## WHAT IS NEEDED:
Copy the material below with every "Instruction" changed to "Step", keeping everything else the same.

## THE INPUT:

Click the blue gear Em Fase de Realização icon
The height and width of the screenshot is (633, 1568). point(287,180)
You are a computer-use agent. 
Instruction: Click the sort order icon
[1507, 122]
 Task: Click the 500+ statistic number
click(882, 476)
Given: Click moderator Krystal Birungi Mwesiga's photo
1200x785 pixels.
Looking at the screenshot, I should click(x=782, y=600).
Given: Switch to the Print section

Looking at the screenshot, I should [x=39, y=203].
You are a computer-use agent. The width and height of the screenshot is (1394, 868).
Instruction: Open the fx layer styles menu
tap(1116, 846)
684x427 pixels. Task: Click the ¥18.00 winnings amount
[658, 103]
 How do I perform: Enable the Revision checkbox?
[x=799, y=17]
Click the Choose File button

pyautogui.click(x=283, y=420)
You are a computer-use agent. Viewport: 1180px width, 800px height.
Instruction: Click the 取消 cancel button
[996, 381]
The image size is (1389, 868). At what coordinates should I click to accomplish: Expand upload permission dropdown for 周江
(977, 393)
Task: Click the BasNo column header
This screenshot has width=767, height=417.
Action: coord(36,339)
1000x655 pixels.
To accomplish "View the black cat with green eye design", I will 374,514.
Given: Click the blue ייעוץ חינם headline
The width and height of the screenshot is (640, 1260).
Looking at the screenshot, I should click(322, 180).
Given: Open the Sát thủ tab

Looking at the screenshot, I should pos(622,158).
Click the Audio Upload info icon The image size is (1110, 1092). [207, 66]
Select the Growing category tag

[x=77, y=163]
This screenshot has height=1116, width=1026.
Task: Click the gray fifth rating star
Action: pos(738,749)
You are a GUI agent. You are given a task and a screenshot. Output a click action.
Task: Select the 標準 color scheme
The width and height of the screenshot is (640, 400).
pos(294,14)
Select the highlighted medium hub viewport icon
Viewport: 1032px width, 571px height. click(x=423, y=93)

## WRITTEN ANSWER:
Click the blue gear Em Fase de Realização icon
The height and width of the screenshot is (633, 1568). point(287,180)
You are a computer-use agent. 
Step: Click the sort order icon
[1507, 122]
 Task: Click the 500+ statistic number
click(882, 476)
Given: Click moderator Krystal Birungi Mwesiga's photo
1200x785 pixels.
Looking at the screenshot, I should click(x=782, y=600).
Given: Switch to the Print section

Looking at the screenshot, I should [x=39, y=203].
You are a computer-use agent. The width and height of the screenshot is (1394, 868).
Step: Open the fx layer styles menu
tap(1116, 846)
684x427 pixels. Task: Click the ¥18.00 winnings amount
[658, 103]
 How do I perform: Enable the Revision checkbox?
[x=799, y=17]
Click the Choose File button

pyautogui.click(x=283, y=420)
You are a computer-use agent. Viewport: 1180px width, 800px height.
Step: Click the 取消 cancel button
[996, 381]
The image size is (1389, 868). At what coordinates should I click to accomplish: Expand upload permission dropdown for 周江
(977, 393)
Task: Click the BasNo column header
This screenshot has width=767, height=417.
Action: coord(36,339)
1000x655 pixels.
To accomplish "View the black cat with green eye design", I will 374,514.
Given: Click the blue ייעוץ חינם headline
The width and height of the screenshot is (640, 1260).
Looking at the screenshot, I should click(322, 180).
Given: Open the Sát thủ tab

Looking at the screenshot, I should pos(622,158).
Click the Audio Upload info icon The image size is (1110, 1092). [207, 66]
Select the Growing category tag

[x=77, y=163]
This screenshot has height=1116, width=1026.
Task: Click the gray fifth rating star
Action: pos(738,749)
You are a GUI agent. You are given a task and a screenshot. Output a click action.
Task: Select the 標準 color scheme
The width and height of the screenshot is (640, 400).
pos(294,14)
Select the highlighted medium hub viewport icon
Viewport: 1032px width, 571px height. click(x=423, y=93)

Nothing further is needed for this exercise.